I'd say about half pay up and the deal gets done, and about half are time wasters who quickly (after an exchange of an annoying number of repetitive messages) disappear for easier targets.
Checking their history--as you did--is really the best way to get a sense of whether you want to take the minor risk and possibly waste a few Connects.
Work smart, work safe!
I do not know what is your case exactly? A client can post a job as an hourly rate but in the interview, he might want to know an idea of the price. If a freelancer can give him a proper idea of the price after assuming the time he (the freelancer) needs, or a client can also share the budget in his mind and if both of them are happy with that price...definitely they can go for a fixed price procedure. In my case, most of my jobs are as a "fixed price procedure" and I am comfortable to do as a fixed rate than the hourly procedure. Many of my clients posted the job as an hourly rate and when we discuss the price in the interview, both of us were happy to go as a fixed price. I don't think it breaks any TOS of UW. And if a freelancer quotes a low budget, I do not think we should always blame a client for this. A freelancer should be aware of his/her proper remuneration based on his skills and experiences. If a client can't provide the proper value of a Freelancer, the freelancer shouldn't accept the offer. Nobody is forcing here!
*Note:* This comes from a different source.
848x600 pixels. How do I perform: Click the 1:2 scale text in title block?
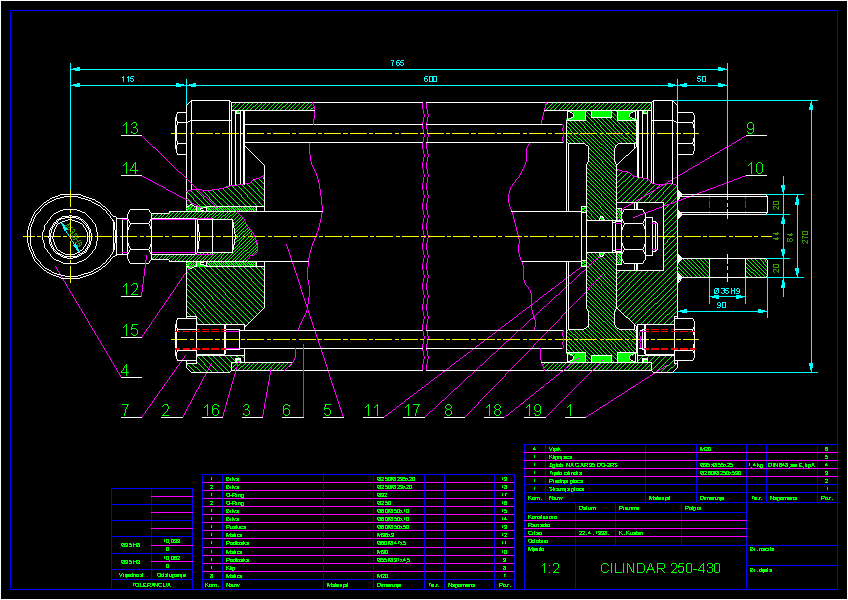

I've worked with a lot of great clients who initially posted as hourly because if they posted as fixed price, Upwork would force them to guess at a budget. Since they didn't know what a reasonable price for what they needed might be and didn't want to deter the right freelancer by guessing too high or too low, they used an hourly posting to avoid that unfortunate requirement.
I've had this happen both ways: where it was a red flag and where it wasn't.
The client where it was a red flag posted an hourly job, then when I had a phone interview with them, and afterwards submitted a proposed scope of work with my hourly rate and an estimated number of hours to complete the job. The client, without discussing with me, then proposed a fixed rate contract for far less than my hourly rate and promises of bonuses. I declined.
Client two and I discussed her needs and the scope of work. She was aware of my hourly rate, but it was also clear we needed to do some prep work together, and we weren't sure how many tasks would be needed. She actually wanted to put me on retainer, but without really knowing how to make that work, I suggested a fixed-rate for the initial research and planning we needed to do, then we would evaluate the number of tasks once I create the actual project plan for her.
It doesn't bother me if a client wants to shift to fixed-price as long as we discuss it and why, and also they aren't clearly trying to stiff me. If they want to do fixed-price because they want to ensure they don't get overcharged for hours, I totally understand that, and we can work that out. I get that they need to build trust as well.
So my experience is that there are "clients" who are doing both: trying to pull a fast one, or just trying to make sure it's a contract structure they are comfortable with. My advice is if you see yellow flags address them early on - be direct, honest, and polite. If there are red flags, just decline politely and don't even debate it. Every time I've ignored a red flag and thought it would resolve itself, I WAS WRONG. Don't ignore your gut. It's not worth it.